The node_access entries for nodes shown on this page table shows realms and gids, but you don't know what they mean.

I'd like to propose adding a column interpreted and a hook_node_access_interpret($realm, $gid, $nid), so that cooperating access control modules can supply the interpretations of their gids. The patch to devel_node_access.module is attached and it should apply for D5 and D6.

This would, for example, allow ACL to implement the following:

/**
 * Implementation of hook_node_access_interpret
 */
function acl_node_access_interpret($realm, $gid, $nid) {
  if ($realm == 'acl') {
    $acl = db_fetch_object(db_query("SELECT * from {acl} WHERE acl_id = %d", $gid));
    $return = $acl->module .'/'. $acl->name;
    $result = db_query("SELECT u.name FROM {acl_user} au, {users} u WHERE au.acl_id = %d AND au.uid = u.uid", $gid);
    while ($user = db_fetch_object($result)) {
      $users[] = $user->name;
    }
    if ($users) {
      $return .= ': '. implode(', ', $users);
    }
    return $return;
  }
}

and devel_node_access could show something like

realm: acl
gid: 28
interpreted: forum_access/2: z7a, z7b

Then you'll know with minimal knowledge of Forum Access, that this record is for the users z7a and z7b in forum/2, which is a lot better than just "acl 28".
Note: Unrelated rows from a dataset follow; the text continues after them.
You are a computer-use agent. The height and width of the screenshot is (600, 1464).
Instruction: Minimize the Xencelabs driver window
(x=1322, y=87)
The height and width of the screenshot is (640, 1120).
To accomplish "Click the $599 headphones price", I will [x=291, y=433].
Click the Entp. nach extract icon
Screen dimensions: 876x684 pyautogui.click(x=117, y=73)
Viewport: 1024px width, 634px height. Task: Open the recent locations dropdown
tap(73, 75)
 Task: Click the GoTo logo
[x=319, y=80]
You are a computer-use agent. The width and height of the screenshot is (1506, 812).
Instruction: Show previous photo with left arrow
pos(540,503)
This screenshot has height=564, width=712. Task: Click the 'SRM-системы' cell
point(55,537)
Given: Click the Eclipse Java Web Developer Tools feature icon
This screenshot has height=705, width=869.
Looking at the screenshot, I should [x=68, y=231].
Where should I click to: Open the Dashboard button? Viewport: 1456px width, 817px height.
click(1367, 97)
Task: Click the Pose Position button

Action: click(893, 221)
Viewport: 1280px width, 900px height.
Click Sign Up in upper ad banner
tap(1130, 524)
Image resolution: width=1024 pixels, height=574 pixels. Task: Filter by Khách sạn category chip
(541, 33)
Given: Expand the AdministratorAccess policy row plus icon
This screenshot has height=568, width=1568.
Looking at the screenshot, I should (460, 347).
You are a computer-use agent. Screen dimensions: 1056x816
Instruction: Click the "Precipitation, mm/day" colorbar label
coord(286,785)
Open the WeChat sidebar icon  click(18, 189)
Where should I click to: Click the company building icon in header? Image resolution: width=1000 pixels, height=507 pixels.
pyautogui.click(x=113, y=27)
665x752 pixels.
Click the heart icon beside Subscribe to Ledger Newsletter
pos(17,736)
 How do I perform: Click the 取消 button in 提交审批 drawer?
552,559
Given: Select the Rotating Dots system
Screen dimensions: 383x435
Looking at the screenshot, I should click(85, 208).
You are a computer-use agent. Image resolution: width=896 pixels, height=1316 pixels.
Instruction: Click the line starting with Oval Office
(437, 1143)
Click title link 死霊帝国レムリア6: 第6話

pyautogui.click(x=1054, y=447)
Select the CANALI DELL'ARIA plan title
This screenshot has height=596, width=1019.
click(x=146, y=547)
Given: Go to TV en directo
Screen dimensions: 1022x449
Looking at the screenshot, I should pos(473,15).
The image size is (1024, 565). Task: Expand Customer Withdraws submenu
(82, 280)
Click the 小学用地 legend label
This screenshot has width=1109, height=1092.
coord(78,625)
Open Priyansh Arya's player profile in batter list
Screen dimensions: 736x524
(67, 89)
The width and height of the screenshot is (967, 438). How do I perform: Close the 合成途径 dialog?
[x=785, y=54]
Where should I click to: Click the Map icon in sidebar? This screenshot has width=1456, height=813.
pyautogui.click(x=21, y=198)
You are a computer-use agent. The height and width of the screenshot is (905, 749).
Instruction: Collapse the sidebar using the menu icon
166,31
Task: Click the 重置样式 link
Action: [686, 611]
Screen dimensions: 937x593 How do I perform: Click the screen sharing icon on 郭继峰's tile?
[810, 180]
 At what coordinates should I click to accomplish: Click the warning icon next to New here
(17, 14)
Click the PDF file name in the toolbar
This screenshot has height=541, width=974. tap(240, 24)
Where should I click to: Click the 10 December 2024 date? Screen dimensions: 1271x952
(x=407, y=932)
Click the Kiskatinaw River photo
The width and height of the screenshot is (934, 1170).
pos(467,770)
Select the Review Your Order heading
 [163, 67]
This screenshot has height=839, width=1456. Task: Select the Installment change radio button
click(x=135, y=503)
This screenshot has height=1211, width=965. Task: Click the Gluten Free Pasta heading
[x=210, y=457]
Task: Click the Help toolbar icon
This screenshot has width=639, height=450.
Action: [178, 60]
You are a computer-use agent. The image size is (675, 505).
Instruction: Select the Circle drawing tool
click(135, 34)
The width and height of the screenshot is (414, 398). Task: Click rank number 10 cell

If my proposal is accepted, I'll implement the hook right away in ACL, Forum Access and Image Gallery Access, of course, and I'll add caching.

Support from Acquia helps fund testing for Drupal Acquia logo

Comments

moshe weitzman’s picture

i'd like some feedback on this, especially from dave cohen who (i think) wrote this DNA module.

agentrickard’s picture

Domain Access does something similar in debug mode, printing plain text strings that explain the access that a particular node has been granted. So I support this idea, though I have not reviewed the code.

Dave Cohen’s picture

Status: Needs review » Reviewed & tested by the community

+1. I like the idea, and I'm not concerned about the efficiency of the queries for a devel module. Tac_lite could use this to indicate whether a user has permission based on a role vs based on uid.

I think hook_node_access_explain() would be a better name. File that under suggestion, personal opinion.

I did write devel_node_access. I'm happy to review any issues associated with it, but I don't intend to be the sole judge and jury. It belongs to the community!

salvis’s picture

Thanks, Dave!

Yes, I like hook_node_access_explain() better, too. We might even go as far as calling it hook_devel_node_access_explain() to make it completely clear what this is all about. What shall I do?

moshe weitzman’s picture

lets not put devel in the name. we'll try to get it into core if it proves useful.

i think you should just pass $row to the hook, and not the individual pieces.

salvis’s picture

Status: Reviewed & tested by the community » Needs review
FileSize
1.31 KB
1.35 KB

Ok, here's the result.

moshe weitzman’s picture

Status: Needs review » Fixed

I committed this. Thanks.

THis module needs db_num_rows() removed as per http://drupal.org/node/163191

salvis’s picture

Version: 7.x-1.x-dev » 5.x-1.x-dev
Status: Fixed » Reviewed & tested by the community

Thanks! Please commit it to the D5 branch, too.

I've ported devel_node_access.module in http://drupal.org/node/210031.

moshe weitzman’s picture

Status: Reviewed & tested by the community » Fixed

committed to 5. thx.

Anonymous’s picture

Status: Fixed » Closed (fixed)

Automatically closed -- issue fixed for two weeks with no activity.